DATASET EXCERPTS -
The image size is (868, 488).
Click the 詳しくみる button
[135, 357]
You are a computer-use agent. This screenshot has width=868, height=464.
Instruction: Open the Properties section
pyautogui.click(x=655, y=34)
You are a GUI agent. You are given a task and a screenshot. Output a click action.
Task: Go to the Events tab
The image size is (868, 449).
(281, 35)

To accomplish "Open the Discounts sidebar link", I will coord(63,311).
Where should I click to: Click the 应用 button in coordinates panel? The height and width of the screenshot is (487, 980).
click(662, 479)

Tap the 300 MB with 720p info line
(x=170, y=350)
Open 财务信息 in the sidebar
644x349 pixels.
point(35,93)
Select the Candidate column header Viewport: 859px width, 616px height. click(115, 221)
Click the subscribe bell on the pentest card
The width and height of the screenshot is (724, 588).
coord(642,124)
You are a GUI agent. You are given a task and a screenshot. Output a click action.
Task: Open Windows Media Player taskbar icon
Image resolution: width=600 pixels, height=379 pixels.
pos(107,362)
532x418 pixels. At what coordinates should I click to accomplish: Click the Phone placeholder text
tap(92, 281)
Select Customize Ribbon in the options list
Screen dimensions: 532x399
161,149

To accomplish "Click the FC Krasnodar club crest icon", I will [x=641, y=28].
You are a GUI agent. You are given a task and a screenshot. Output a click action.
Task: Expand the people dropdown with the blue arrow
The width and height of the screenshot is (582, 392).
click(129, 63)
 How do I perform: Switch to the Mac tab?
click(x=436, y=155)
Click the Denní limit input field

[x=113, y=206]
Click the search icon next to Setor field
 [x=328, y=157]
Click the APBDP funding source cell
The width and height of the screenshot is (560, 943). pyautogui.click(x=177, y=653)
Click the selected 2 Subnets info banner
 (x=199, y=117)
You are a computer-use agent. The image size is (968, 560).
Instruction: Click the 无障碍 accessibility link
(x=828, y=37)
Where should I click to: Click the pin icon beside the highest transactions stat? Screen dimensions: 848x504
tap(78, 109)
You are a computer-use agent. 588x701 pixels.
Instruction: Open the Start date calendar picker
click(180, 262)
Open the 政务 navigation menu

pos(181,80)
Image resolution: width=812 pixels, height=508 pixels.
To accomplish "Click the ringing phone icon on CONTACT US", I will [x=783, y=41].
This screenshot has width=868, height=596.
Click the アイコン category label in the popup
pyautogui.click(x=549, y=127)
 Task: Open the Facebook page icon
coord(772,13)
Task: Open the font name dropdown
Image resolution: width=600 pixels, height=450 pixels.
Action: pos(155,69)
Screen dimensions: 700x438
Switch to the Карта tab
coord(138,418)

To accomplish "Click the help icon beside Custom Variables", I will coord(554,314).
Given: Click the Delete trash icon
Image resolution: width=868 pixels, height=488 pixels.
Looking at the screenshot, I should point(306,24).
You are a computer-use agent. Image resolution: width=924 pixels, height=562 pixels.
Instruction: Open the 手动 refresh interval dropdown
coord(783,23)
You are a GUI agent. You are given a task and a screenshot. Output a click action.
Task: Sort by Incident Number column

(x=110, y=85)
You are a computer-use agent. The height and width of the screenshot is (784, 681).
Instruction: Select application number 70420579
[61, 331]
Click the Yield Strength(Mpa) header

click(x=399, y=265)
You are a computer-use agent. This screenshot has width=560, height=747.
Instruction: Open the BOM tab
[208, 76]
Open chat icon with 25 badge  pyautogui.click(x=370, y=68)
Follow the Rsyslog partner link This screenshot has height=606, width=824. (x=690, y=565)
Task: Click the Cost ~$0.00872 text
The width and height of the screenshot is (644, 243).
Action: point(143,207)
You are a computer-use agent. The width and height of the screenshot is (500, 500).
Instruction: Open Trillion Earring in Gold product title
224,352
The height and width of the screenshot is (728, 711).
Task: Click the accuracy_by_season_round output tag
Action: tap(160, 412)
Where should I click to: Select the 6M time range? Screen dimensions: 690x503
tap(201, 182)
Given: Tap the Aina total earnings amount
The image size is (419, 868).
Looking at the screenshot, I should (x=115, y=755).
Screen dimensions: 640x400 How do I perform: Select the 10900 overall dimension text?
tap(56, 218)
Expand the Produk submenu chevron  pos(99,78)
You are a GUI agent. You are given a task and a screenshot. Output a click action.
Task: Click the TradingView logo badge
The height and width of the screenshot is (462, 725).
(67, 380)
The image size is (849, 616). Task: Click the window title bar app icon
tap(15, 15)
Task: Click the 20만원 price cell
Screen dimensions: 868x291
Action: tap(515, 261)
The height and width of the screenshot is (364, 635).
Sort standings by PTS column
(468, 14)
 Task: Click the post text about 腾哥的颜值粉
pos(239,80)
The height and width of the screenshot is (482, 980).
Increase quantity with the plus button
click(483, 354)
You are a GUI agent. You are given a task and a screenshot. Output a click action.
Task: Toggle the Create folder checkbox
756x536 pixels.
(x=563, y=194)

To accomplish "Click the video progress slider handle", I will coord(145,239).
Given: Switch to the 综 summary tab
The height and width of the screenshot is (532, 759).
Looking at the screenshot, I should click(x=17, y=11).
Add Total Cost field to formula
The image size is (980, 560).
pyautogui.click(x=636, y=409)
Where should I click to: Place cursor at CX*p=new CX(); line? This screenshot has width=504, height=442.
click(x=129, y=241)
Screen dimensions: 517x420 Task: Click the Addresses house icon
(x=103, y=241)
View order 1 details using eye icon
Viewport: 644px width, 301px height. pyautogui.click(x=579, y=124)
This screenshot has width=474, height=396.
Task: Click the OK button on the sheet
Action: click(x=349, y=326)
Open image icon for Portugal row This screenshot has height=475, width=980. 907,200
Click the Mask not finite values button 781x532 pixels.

EXERCISE OBJECTIVE - Every entry should be restated word for word.

OUTPUT -
The image size is (868, 488).
Click the 詳しくみる button
[135, 357]
You are a computer-use agent. This screenshot has width=868, height=464.
Instruction: Open the Properties section
pyautogui.click(x=655, y=34)
You are a GUI agent. You are given a task and a screenshot. Output a click action.
Task: Go to the Events tab
The image size is (868, 449).
(281, 35)

To accomplish "Open the Discounts sidebar link", I will coord(63,311).
Where should I click to: Click the 应用 button in coordinates panel? The height and width of the screenshot is (487, 980).
click(662, 479)

Tap the 300 MB with 720p info line
(x=170, y=350)
Open 财务信息 in the sidebar
644x349 pixels.
point(35,93)
Select the Candidate column header Viewport: 859px width, 616px height. click(115, 221)
Click the subscribe bell on the pentest card
The width and height of the screenshot is (724, 588).
coord(642,124)
You are a GUI agent. You are given a task and a screenshot. Output a click action.
Task: Open Windows Media Player taskbar icon
Image resolution: width=600 pixels, height=379 pixels.
pos(107,362)
532x418 pixels. At what coordinates should I click to accomplish: Click the Phone placeholder text
tap(92, 281)
Select Customize Ribbon in the options list
Screen dimensions: 532x399
161,149

To accomplish "Click the FC Krasnodar club crest icon", I will [x=641, y=28].
You are a GUI agent. You are given a task and a screenshot. Output a click action.
Task: Expand the people dropdown with the blue arrow
The width and height of the screenshot is (582, 392).
click(129, 63)
 How do I perform: Switch to the Mac tab?
click(x=436, y=155)
Click the Denní limit input field

[x=113, y=206]
Click the search icon next to Setor field
 [x=328, y=157]
Click the APBDP funding source cell
The width and height of the screenshot is (560, 943). pyautogui.click(x=177, y=653)
Click the selected 2 Subnets info banner
 (x=199, y=117)
You are a computer-use agent. The image size is (968, 560).
Instruction: Click the 无障碍 accessibility link
(x=828, y=37)
Where should I click to: Click the pin icon beside the highest transactions stat? Screen dimensions: 848x504
tap(78, 109)
You are a computer-use agent. 588x701 pixels.
Instruction: Open the Start date calendar picker
click(180, 262)
Open the 政务 navigation menu

pos(181,80)
Image resolution: width=812 pixels, height=508 pixels.
To accomplish "Click the ringing phone icon on CONTACT US", I will [x=783, y=41].
This screenshot has width=868, height=596.
Click the アイコン category label in the popup
pyautogui.click(x=549, y=127)
 Task: Open the Facebook page icon
coord(772,13)
Task: Open the font name dropdown
Image resolution: width=600 pixels, height=450 pixels.
Action: pos(155,69)
Screen dimensions: 700x438
Switch to the Карта tab
coord(138,418)

To accomplish "Click the help icon beside Custom Variables", I will coord(554,314).
Given: Click the Delete trash icon
Image resolution: width=868 pixels, height=488 pixels.
Looking at the screenshot, I should point(306,24).
You are a computer-use agent. Image resolution: width=924 pixels, height=562 pixels.
Instruction: Open the 手动 refresh interval dropdown
coord(783,23)
You are a GUI agent. You are given a task and a screenshot. Output a click action.
Task: Sort by Incident Number column

(x=110, y=85)
You are a computer-use agent. The height and width of the screenshot is (784, 681).
Instruction: Select application number 70420579
[61, 331]
Click the Yield Strength(Mpa) header

click(x=399, y=265)
You are a computer-use agent. This screenshot has width=560, height=747.
Instruction: Open the BOM tab
[208, 76]
Open chat icon with 25 badge  pyautogui.click(x=370, y=68)
Follow the Rsyslog partner link This screenshot has height=606, width=824. (x=690, y=565)
Task: Click the Cost ~$0.00872 text
The width and height of the screenshot is (644, 243).
Action: point(143,207)
You are a computer-use agent. The width and height of the screenshot is (500, 500).
Instruction: Open Trillion Earring in Gold product title
224,352
The height and width of the screenshot is (728, 711).
Task: Click the accuracy_by_season_round output tag
Action: tap(160, 412)
Where should I click to: Select the 6M time range? Screen dimensions: 690x503
tap(201, 182)
Given: Tap the Aina total earnings amount
The image size is (419, 868).
Looking at the screenshot, I should (x=115, y=755).
Screen dimensions: 640x400 How do I perform: Select the 10900 overall dimension text?
tap(56, 218)
Expand the Produk submenu chevron  pos(99,78)
You are a GUI agent. You are given a task and a screenshot. Output a click action.
Task: Click the TradingView logo badge
The height and width of the screenshot is (462, 725).
(67, 380)
The image size is (849, 616). Task: Click the window title bar app icon
tap(15, 15)
Task: Click the 20만원 price cell
Screen dimensions: 868x291
Action: tap(515, 261)
The height and width of the screenshot is (364, 635).
Sort standings by PTS column
(468, 14)
 Task: Click the post text about 腾哥的颜值粉
pos(239,80)
The height and width of the screenshot is (482, 980).
Increase quantity with the plus button
click(483, 354)
You are a GUI agent. You are given a task and a screenshot. Output a click action.
Task: Toggle the Create folder checkbox
756x536 pixels.
(x=563, y=194)

To accomplish "Click the video progress slider handle", I will coord(145,239).
Given: Switch to the 综 summary tab
The height and width of the screenshot is (532, 759).
Looking at the screenshot, I should click(x=17, y=11).
Add Total Cost field to formula
The image size is (980, 560).
pyautogui.click(x=636, y=409)
Where should I click to: Place cursor at CX*p=new CX(); line? This screenshot has width=504, height=442.
click(x=129, y=241)
Screen dimensions: 517x420 Task: Click the Addresses house icon
(x=103, y=241)
View order 1 details using eye icon
Viewport: 644px width, 301px height. pyautogui.click(x=579, y=124)
This screenshot has width=474, height=396.
Task: Click the OK button on the sheet
Action: click(x=349, y=326)
Open image icon for Portugal row This screenshot has height=475, width=980. 907,200
Click the Mask not finite values button 781x532 pixels.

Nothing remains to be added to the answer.